begin Materials provided

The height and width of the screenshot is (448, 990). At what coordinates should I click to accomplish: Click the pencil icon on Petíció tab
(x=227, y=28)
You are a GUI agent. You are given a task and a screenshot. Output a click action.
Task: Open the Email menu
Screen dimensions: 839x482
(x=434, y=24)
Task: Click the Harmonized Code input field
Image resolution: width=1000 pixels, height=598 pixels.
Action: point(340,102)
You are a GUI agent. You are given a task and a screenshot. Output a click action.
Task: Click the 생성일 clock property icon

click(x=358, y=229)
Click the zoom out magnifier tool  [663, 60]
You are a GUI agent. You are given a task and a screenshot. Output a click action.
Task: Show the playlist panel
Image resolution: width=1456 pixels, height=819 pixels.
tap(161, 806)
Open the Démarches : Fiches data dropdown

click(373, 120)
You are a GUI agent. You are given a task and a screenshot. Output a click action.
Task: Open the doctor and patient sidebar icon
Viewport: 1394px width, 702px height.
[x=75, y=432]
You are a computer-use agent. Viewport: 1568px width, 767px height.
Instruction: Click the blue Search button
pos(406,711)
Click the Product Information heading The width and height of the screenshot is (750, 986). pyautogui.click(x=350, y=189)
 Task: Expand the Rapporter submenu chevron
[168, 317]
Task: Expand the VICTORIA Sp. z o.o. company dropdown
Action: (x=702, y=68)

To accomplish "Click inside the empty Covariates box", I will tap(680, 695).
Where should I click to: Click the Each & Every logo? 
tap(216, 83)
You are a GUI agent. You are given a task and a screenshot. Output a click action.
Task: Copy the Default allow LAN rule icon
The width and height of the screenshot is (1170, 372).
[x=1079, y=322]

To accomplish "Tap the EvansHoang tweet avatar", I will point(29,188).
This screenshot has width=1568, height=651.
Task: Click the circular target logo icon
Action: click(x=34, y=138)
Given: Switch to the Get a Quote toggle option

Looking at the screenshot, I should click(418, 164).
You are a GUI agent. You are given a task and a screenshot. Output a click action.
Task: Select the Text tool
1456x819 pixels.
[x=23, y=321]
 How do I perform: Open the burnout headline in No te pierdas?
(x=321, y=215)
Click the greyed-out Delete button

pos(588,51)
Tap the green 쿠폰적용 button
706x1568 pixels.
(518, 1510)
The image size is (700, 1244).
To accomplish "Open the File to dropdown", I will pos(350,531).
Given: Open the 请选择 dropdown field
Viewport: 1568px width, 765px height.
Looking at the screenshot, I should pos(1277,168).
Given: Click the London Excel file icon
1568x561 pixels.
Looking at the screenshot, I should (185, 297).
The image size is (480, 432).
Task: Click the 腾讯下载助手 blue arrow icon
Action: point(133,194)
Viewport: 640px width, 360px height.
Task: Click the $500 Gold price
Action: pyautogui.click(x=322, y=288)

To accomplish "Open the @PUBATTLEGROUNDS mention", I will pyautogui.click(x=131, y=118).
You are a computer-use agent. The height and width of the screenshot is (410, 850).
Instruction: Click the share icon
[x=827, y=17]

end Materials provided

** What you will do **
Show each line from the rows above that contains the word "Expand".

** Result for this exercise **
 Task: Expand the Rapporter submenu chevron
Task: Expand the VICTORIA Sp. z o.o. company dropdown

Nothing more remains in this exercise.